Problem requirements
An exact copy of all the entries below is what this task needs.

===== Task input

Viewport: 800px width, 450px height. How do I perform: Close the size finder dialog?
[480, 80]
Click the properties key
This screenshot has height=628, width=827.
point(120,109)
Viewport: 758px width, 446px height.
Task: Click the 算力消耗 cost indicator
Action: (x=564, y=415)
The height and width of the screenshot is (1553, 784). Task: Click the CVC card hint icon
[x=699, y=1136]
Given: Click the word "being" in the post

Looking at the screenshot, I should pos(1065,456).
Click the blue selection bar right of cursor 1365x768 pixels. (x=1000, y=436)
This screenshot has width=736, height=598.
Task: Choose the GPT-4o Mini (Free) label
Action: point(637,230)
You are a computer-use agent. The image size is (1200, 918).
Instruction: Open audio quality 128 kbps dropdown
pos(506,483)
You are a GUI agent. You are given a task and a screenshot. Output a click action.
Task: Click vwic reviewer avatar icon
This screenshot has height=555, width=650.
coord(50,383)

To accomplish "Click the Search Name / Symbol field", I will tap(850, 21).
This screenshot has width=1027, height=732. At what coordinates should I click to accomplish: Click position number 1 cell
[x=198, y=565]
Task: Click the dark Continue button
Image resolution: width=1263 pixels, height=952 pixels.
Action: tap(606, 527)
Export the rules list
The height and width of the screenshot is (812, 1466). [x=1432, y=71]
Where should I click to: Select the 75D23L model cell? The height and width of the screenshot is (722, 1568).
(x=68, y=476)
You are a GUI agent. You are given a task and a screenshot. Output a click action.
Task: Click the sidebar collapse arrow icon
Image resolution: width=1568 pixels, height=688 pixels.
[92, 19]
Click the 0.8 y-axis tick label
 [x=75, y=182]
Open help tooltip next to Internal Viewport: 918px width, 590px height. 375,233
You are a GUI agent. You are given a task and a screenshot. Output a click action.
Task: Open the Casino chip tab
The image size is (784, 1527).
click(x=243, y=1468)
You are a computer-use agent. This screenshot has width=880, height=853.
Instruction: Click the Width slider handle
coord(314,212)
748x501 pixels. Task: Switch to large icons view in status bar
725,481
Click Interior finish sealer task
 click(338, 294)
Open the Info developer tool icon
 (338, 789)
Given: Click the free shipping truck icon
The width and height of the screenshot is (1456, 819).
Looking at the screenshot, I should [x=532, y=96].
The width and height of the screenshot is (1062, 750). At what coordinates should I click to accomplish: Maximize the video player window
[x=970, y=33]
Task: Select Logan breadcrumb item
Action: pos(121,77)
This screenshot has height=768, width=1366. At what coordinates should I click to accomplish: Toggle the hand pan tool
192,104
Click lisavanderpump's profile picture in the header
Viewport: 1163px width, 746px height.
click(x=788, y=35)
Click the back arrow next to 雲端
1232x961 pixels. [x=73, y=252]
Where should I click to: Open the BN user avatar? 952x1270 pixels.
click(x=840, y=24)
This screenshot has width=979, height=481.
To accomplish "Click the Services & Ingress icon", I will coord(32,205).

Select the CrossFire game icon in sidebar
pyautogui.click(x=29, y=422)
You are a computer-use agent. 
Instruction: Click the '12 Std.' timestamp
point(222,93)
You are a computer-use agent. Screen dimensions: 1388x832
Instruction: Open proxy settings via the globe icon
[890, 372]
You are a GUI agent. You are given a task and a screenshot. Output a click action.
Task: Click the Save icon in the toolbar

==========

Answer to the problem
Viewport: 800px width, 450px height. How do I perform: Close the size finder dialog?
[480, 80]
Click the properties key
This screenshot has height=628, width=827.
point(120,109)
Viewport: 758px width, 446px height.
Task: Click the 算力消耗 cost indicator
Action: (x=564, y=415)
The height and width of the screenshot is (1553, 784). Task: Click the CVC card hint icon
[x=699, y=1136]
Given: Click the word "being" in the post

Looking at the screenshot, I should pos(1065,456).
Click the blue selection bar right of cursor 1365x768 pixels. (x=1000, y=436)
This screenshot has width=736, height=598.
Task: Choose the GPT-4o Mini (Free) label
Action: point(637,230)
You are a computer-use agent. The image size is (1200, 918).
Instruction: Open audio quality 128 kbps dropdown
pos(506,483)
You are a GUI agent. You are given a task and a screenshot. Output a click action.
Task: Click vwic reviewer avatar icon
This screenshot has height=555, width=650.
coord(50,383)

To accomplish "Click the Search Name / Symbol field", I will tap(850, 21).
This screenshot has width=1027, height=732. At what coordinates should I click to accomplish: Click position number 1 cell
[x=198, y=565]
Task: Click the dark Continue button
Image resolution: width=1263 pixels, height=952 pixels.
Action: tap(606, 527)
Export the rules list
The height and width of the screenshot is (812, 1466). [x=1432, y=71]
Where should I click to: Select the 75D23L model cell? The height and width of the screenshot is (722, 1568).
(x=68, y=476)
You are a GUI agent. You are given a task and a screenshot. Output a click action.
Task: Click the sidebar collapse arrow icon
Image resolution: width=1568 pixels, height=688 pixels.
[92, 19]
Click the 0.8 y-axis tick label
 [x=75, y=182]
Open help tooltip next to Internal Viewport: 918px width, 590px height. 375,233
You are a GUI agent. You are given a task and a screenshot. Output a click action.
Task: Open the Casino chip tab
The image size is (784, 1527).
click(x=243, y=1468)
You are a computer-use agent. This screenshot has width=880, height=853.
Instruction: Click the Width slider handle
coord(314,212)
748x501 pixels. Task: Switch to large icons view in status bar
725,481
Click Interior finish sealer task
 click(338, 294)
Open the Info developer tool icon
 (338, 789)
Given: Click the free shipping truck icon
The width and height of the screenshot is (1456, 819).
Looking at the screenshot, I should [x=532, y=96].
The width and height of the screenshot is (1062, 750). At what coordinates should I click to accomplish: Maximize the video player window
[x=970, y=33]
Task: Select Logan breadcrumb item
Action: pos(121,77)
This screenshot has height=768, width=1366. At what coordinates should I click to accomplish: Toggle the hand pan tool
192,104
Click lisavanderpump's profile picture in the header
Viewport: 1163px width, 746px height.
click(x=788, y=35)
Click the back arrow next to 雲端
1232x961 pixels. [x=73, y=252]
Where should I click to: Open the BN user avatar? 952x1270 pixels.
click(x=840, y=24)
This screenshot has width=979, height=481.
To accomplish "Click the Services & Ingress icon", I will coord(32,205).

Select the CrossFire game icon in sidebar
pyautogui.click(x=29, y=422)
You are a computer-use agent. 
Instruction: Click the '12 Std.' timestamp
point(222,93)
You are a computer-use agent. Screen dimensions: 1388x832
Instruction: Open proxy settings via the globe icon
[890, 372]
You are a GUI agent. You are given a task and a screenshot. Output a click action.
Task: Click the Save icon in the toolbar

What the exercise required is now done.